● **REQUIREMENT**: From the rows below, pull out each line that contains the word "action".

● **EXTRACTED RECORDS**:
········

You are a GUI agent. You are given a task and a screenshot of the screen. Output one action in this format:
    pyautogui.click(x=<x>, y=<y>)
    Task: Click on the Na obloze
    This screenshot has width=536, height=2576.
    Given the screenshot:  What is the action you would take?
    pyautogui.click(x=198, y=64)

········

● **WRITTEN ANSWER**:
You are a GUI agent. You are given a task and a screenshot of the screen. Output one action in this format:
    Given the screenshot:  What is the action you would take?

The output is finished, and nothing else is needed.